Three reasons why MPs are fearful of Brexit

MPs are becoming increasingly angry or anxious about three important pillars of Theresa May's approach to Brexit.

First - and what will be most conspicuous today - is that MPs will complain to the Speaker that her Brexit minister David Davis has failed to fulfil the terms of a parliamentary motion ordering him to give to the Brexit select committee all official studies about the economic impact of leaving the EU.

As I reported yesterday morning, Davis has delivered 850 pages of edited official copy, but he has excised anything that in his view would impair his position in talks with the rest of the EU.

This has infuriated more or less all opposition MPs, and constitutional sticklers in his own party (among whom Davis himself used to be numbered, as it happens - Davis is engaging in a spot of gamekeeper-turned-poacher).

It is close to inconceivable that the Speaker will not uphold the inevitable complaints against Davis and the Government. At which point the degree of their putative contempt of Parliament will be assessed by the Committee of Privileges - which again is almost certain to find against them.

Mrs May must weigh up whether it is worth holding a vote asking to redact information. Credit: PA

So is all lost for Davis and May? Will they be obliged to hand over even the sensitive official stuff - the bits that say Brexit will muller this or that British industry - to the Brexit committee?

Not necessarily.

The Government could put another so-called "humble address" before MPs which would propose amending the original requirement to produce the EU documents to the effect that sensitive information could be redacted or excised.

The risk for May of course is that she might lose such a vote.
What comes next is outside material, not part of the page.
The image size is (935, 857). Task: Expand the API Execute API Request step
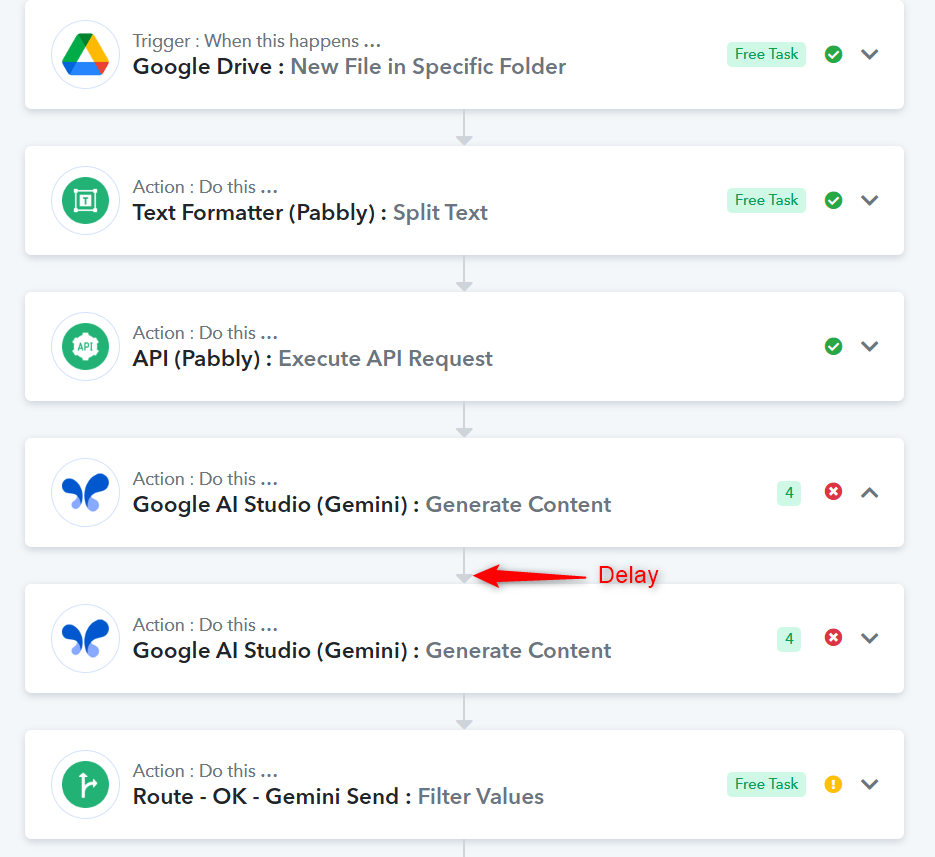tap(870, 346)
So she'll have to weigh up whether the humiliation of such a loss is worth risking to avoid the acute embarrassment of revealing what many of her officials and British business people really think of Brexit.

So that is May's first big Parliamentary headache.
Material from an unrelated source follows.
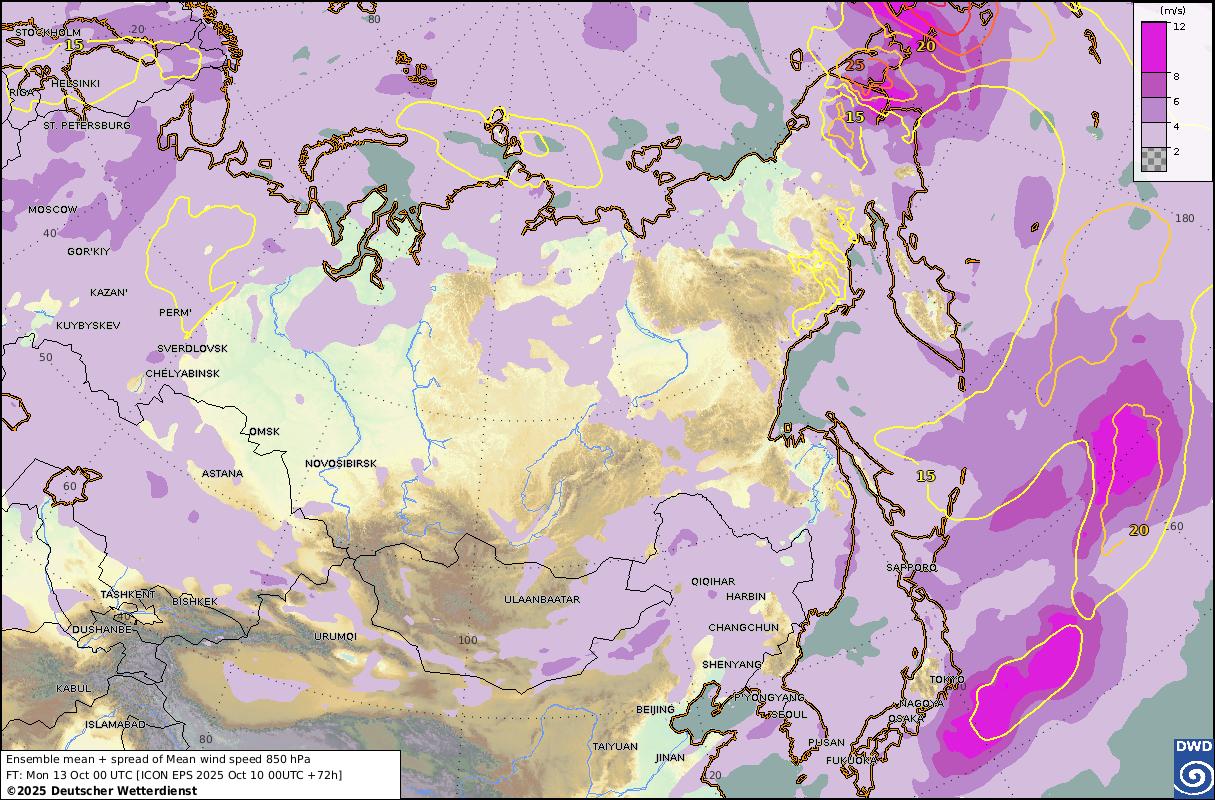
Task: Click the 15 contour label near Stockholm
Action: point(74,45)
The UK has conceded that the ECJ will still have sway after Brexit. Credit: PA

The second is that constitutional sticklers among Tory Brexiteers hate what I revealed just over a week ago, which is that the PM and her top ministers have agreed to concede to the EU27 that EU migrants living in the UK after Brexit would be able to appeal to the European Court of Justice if they feared their rights were being breached.

As one Tory MP put it, if that happens "we would remain a colony of the EU; that would be wholly intolerable. We simply can't have a foreign court having jurisdiction over residents of the UK".

Or to put it another way, May would dangerously alienate perhaps 30 or 40 of her own MPs when she turns ministerial intention into a public offer to the EU of a continuing role for the ECJ as migrants' ultimate court of appeal.

Campaigners wave EU flags outside the Houses of Parliament. Credit: PA

Finally, and I will explore this properly soon, I cannot find a single MP or minister who sees how Brexit can transpire without political, social and constitutional crisis in relations between Northern Ireland and the Republic.

The Government's position on how to avoid an unacceptable hard border between the Republic and the UK - either in the sea or with Northern Ireland - can be boiled down into little more than an optimistic statement that a way will be found, subject to trade talks.

What literally no one knows is whether it will be enough for the rest of the EU at the December summit to hear May promise to find a solution, or whether they will enforce the Catch 22 they created - which is that the border issue can't be solved without a trade deal, but trade talks can't start unless the border issue is solved.

To put it another way, it is clear that May herself wants to avoid a hard Brexit if she can, though there are political limits to what she feels she can offer the rest of the EU.